• _Objective_
Lay out the items as a numbered list, skipping blank lines. Begin at the first line of the items and stop after the line that contains "Action: click(x=496, y=565)".

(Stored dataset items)
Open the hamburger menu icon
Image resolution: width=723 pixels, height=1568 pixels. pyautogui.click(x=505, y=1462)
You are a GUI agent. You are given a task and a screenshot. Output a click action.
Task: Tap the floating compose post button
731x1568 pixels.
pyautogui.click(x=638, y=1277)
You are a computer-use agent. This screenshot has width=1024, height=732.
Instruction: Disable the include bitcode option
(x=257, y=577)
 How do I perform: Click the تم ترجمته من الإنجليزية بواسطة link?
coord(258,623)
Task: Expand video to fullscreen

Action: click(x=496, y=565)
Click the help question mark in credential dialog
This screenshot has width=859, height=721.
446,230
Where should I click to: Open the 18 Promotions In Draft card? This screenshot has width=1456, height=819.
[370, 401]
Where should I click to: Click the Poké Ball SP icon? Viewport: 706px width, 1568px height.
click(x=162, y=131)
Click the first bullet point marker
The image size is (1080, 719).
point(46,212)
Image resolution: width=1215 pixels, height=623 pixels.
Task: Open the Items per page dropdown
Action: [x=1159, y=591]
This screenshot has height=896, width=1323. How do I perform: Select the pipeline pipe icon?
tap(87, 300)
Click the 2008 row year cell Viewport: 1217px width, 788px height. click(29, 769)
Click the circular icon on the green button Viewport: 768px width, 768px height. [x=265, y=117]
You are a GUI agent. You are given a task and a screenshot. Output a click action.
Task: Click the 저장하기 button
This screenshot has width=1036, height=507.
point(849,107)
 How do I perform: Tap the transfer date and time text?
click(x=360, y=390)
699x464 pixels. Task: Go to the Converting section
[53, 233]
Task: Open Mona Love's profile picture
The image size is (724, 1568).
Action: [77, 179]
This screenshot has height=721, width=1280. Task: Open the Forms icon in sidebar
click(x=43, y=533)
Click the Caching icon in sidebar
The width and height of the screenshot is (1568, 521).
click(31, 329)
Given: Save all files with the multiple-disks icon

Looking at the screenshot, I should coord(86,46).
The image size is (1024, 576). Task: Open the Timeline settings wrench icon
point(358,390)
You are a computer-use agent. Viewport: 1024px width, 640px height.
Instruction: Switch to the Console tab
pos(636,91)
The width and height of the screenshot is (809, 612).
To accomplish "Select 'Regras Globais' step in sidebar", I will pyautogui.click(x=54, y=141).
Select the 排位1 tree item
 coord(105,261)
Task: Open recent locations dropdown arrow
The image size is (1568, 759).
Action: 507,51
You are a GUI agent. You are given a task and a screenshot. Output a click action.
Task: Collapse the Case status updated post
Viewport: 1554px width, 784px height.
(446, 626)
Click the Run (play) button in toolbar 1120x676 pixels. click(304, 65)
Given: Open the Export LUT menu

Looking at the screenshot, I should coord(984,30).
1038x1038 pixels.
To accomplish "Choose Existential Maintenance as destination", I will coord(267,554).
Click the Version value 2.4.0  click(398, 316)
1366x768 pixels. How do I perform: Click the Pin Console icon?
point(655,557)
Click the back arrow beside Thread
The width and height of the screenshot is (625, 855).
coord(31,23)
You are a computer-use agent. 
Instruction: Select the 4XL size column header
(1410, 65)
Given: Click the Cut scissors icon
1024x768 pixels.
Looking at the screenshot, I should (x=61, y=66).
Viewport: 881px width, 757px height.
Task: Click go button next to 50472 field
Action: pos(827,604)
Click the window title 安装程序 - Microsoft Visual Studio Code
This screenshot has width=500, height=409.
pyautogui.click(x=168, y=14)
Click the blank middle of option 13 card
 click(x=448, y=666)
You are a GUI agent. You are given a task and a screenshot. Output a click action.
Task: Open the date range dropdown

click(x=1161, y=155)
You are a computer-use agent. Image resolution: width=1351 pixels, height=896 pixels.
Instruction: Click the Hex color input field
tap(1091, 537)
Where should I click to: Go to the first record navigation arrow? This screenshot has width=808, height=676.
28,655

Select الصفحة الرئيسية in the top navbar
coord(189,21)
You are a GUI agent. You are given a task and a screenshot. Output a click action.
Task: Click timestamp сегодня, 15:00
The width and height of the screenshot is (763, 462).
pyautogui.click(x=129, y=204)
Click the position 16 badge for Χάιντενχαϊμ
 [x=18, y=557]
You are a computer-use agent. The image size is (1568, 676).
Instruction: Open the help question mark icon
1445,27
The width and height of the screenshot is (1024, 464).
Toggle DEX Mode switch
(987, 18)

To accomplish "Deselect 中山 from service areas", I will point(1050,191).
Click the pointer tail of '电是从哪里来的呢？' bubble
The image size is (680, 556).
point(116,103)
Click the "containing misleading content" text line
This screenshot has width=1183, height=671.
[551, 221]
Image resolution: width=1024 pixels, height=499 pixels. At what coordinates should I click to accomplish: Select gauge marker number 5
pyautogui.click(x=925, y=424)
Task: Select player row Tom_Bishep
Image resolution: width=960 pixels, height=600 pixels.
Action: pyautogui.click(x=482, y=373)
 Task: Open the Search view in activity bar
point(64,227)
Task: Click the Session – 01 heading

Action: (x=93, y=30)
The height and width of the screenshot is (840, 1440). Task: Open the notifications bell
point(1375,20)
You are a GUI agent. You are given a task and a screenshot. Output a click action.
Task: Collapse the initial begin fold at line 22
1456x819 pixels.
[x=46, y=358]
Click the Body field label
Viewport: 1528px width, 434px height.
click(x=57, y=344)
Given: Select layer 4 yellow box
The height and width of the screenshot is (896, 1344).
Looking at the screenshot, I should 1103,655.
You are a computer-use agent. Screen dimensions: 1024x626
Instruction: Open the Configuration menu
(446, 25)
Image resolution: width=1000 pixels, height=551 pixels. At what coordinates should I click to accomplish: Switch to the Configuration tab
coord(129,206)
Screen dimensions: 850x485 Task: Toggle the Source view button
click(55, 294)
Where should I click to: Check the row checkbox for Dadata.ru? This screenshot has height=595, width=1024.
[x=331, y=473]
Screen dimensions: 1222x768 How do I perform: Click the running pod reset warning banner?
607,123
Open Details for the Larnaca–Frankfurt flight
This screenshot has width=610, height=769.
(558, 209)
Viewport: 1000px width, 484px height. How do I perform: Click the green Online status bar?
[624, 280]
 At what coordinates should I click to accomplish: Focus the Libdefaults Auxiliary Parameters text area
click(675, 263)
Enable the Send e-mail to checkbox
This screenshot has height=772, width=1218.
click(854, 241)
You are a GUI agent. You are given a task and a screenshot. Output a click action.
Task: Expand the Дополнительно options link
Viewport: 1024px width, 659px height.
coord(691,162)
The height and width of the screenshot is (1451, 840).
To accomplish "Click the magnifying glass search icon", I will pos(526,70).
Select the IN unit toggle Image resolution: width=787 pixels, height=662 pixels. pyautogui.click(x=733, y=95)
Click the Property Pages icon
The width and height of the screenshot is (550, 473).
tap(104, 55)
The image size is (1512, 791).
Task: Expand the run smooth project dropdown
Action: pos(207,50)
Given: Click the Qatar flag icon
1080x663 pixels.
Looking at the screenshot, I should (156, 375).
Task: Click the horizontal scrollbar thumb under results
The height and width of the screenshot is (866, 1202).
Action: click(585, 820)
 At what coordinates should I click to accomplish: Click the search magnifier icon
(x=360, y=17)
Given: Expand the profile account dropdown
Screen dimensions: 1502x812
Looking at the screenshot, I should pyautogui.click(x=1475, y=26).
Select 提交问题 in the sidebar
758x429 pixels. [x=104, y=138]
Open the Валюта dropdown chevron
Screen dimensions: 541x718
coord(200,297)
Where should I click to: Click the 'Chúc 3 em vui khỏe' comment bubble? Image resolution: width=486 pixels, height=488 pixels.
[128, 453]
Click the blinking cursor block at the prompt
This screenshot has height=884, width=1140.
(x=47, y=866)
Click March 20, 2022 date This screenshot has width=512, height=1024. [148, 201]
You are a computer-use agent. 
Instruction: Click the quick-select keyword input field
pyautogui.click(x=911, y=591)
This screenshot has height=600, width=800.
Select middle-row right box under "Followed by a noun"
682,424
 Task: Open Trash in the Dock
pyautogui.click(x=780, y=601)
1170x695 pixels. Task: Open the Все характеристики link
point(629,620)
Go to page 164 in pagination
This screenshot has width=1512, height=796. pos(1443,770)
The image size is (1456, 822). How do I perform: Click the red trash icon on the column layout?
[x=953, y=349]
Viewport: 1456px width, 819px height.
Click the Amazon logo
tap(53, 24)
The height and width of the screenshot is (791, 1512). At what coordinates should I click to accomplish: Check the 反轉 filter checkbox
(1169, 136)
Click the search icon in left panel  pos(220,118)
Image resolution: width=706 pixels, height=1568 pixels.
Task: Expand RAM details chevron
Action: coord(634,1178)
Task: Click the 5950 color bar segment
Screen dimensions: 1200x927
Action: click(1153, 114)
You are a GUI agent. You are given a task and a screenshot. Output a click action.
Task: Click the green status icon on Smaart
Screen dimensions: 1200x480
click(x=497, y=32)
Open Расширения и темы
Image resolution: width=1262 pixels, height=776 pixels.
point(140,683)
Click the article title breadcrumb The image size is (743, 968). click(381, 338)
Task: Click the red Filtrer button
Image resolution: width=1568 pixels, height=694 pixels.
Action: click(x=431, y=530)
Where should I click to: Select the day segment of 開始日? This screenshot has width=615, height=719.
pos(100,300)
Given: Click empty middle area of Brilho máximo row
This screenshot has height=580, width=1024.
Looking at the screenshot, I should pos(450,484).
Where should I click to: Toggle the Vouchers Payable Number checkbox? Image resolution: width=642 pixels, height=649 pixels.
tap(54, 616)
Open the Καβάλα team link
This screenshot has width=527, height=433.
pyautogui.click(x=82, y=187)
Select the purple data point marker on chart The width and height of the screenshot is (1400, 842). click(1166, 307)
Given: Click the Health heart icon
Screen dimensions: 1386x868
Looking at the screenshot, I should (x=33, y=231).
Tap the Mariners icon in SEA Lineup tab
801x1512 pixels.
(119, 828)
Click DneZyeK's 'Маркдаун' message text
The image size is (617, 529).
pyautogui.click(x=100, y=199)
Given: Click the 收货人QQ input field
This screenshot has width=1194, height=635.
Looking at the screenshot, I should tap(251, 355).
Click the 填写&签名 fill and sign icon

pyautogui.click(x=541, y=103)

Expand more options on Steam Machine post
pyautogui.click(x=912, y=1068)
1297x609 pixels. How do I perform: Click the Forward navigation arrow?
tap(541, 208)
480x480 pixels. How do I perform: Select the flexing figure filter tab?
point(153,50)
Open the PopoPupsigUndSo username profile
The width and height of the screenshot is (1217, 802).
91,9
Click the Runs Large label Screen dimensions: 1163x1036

• _Exercise response_
1. Open the hamburger menu icon
2. Image resolution: width=723 pixels, height=1568 pixels. pyautogui.click(x=505, y=1462)
3. You are a GUI agent. You are given a task and a screenshot. Output a click action.
4. Task: Tap the floating compose post button
5. 731x1568 pixels.
6. pyautogui.click(x=638, y=1277)
7. You are a computer-use agent. This screenshot has width=1024, height=732.
8. Instruction: Disable the include bitcode option
9. (x=257, y=577)
10.  How do I perform: Click the تم ترجمته من الإنجليزية بواسطة link?
11. coord(258,623)
12. Task: Expand video to fullscreen
13. Action: click(x=496, y=565)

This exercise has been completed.